[Voci tratte da un dataset di puntamento]
= = = =

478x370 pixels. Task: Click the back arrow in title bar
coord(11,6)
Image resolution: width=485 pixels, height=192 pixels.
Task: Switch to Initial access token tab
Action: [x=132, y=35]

= = = =

__Lavoro da svolgere__.
Riscrivi tutte le voci come elenco numerato, una riga per numero, tralasciando le righe vuote.

__Risposta esercizio__.
1. 478x370 pixels. Task: Click the back arrow in title bar
2. coord(11,6)
3. Image resolution: width=485 pixels, height=192 pixels.
4. Task: Switch to Initial access token tab
5. Action: [x=132, y=35]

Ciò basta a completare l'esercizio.